Amlin, Hiscox Say They Plan to Remain Independent Amid Flurry of M&As

By | March 2, 2015

Lloyd’s of London insurers Amlin plc and Hiscox Ltd. both said they have enough scale to stay independent and see no need to find a buyer amid a flurry of deals in the industry.

Both insurers reported lower full-year pretax profit and return on equity Monday as an influx of capital from hedge funds and pension funds placed pressure on insurance rates. Amlin and Hiscox still each declared a special dividend of 15 pence and 45 pence respectively.

“I have been saying for the last three years that scale is important,” Amlin Chief Executive Officer Charles Philipps said on a conference call. “We have been addressing the issues which are driving mergers and acquisitions. We don’t see an urgent need to participate in such activity.”

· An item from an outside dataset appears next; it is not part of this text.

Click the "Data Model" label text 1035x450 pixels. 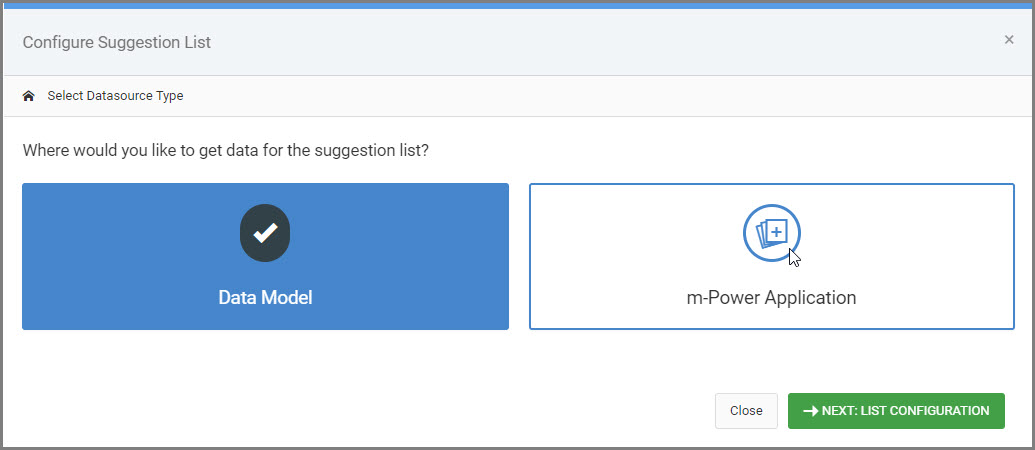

Catlin Group Ltd. and Brit plc have each sought safety this year in a merger with a larger insurer. Bermuda-based Arch Capital Group Ltd. last month cited an emergence of “desperate competitors,” while Fitch Ratings said firms looking to increase scale and diversify will lead to more deals.

“The biggest driver of M&A is companies seeking scale,” Hiscox CEO Bronek Masojada said in a telephone interview. “We feel no need or pressure to deliver scale. We have enough. We’re very happy with the strategy we have.”

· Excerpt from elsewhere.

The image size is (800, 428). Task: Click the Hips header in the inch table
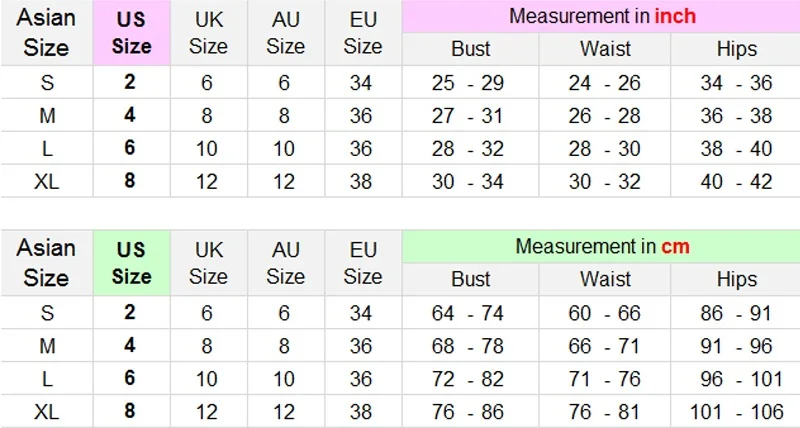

Amlin said the influx of reinsurance capital, which hit a record $575 billion, had started to spread to other lines of insurance business. The shares fell 6 percent to 496.6 pence in London, the most since April and trimming the gain this year to 4 percent. Pretax profit dropped 21 percent to 258.7 million pounds ($398 million), missing analysts’ estimates of 282.5 million pounds, according to data compiled by Bloomberg.

New Capital

Philipps said Amlin, which reported 2.3 billion pounds of net written premiums in 2014, was “well placed” to deal with the influx of new capital after increasing its stake in specialty fund manager Leadenhall Capital Partners in 2014 to 75 percent. The CEO added that Amlin was “permanently looking at and considering other bolt-on acquisitions.”

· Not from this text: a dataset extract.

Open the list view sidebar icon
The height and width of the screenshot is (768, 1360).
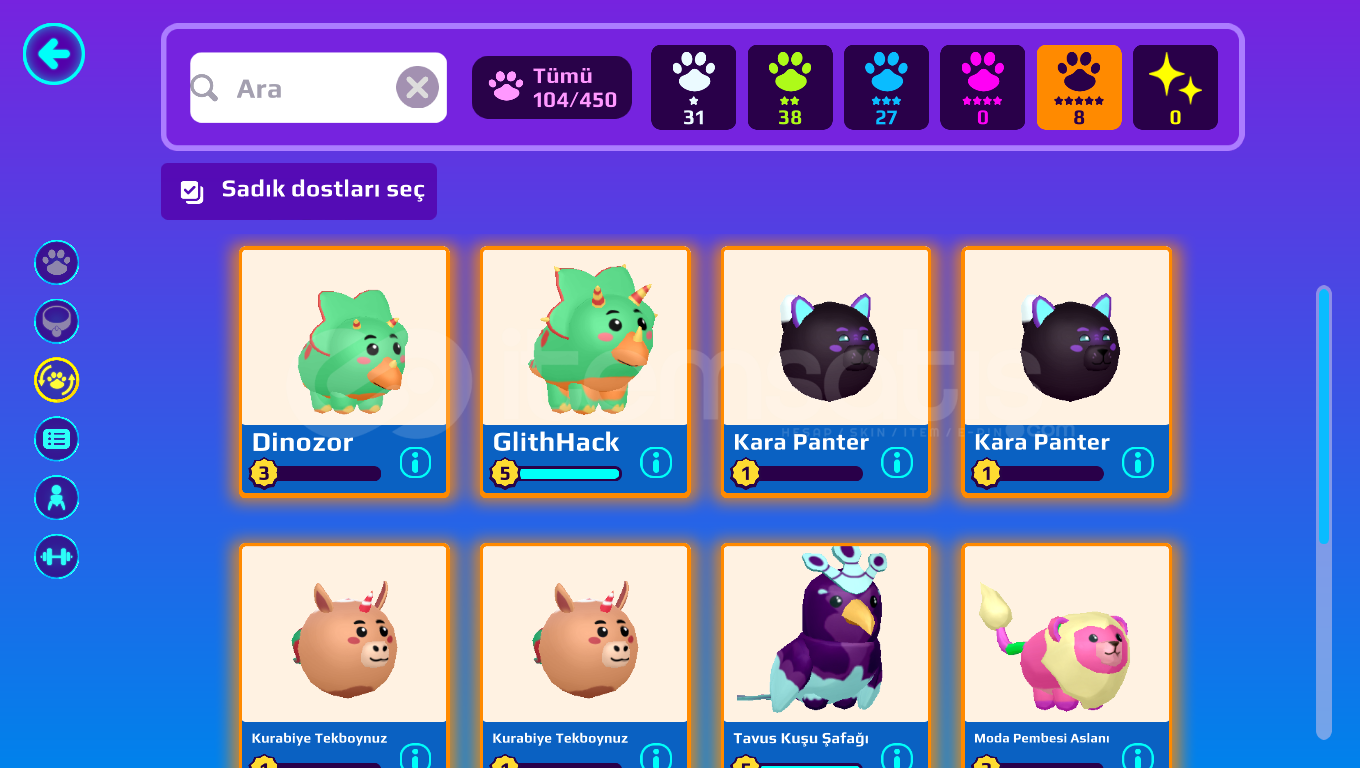click(x=57, y=439)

Hiscox has also sought to capitalize on the growing demand from pension funds and hedge funds to invest in insurance-linked securities. The insurer’s ILS funds is on track to reach $500 million in capital and are expected to continue to grow in 2015, the company said in a statement.

Masojada said Hiscox will continue to expand its retail business in 2015 to fund dividend payments, with plans to increase the company’s marketing budget in the U.S. and Europe.

“We can grow our business on our own,” he said. “If you can report double-digit returns on equity and grow the top line by single digits or low double digits,” you can make money for shareholders.

Hiscox’s shares gained 0.5 percent to 795 pence, up 10 percent this year. The insurer reported gross written premiums of 1.8 billion pounds in 2014, an increase of 3.3 percent from 2013.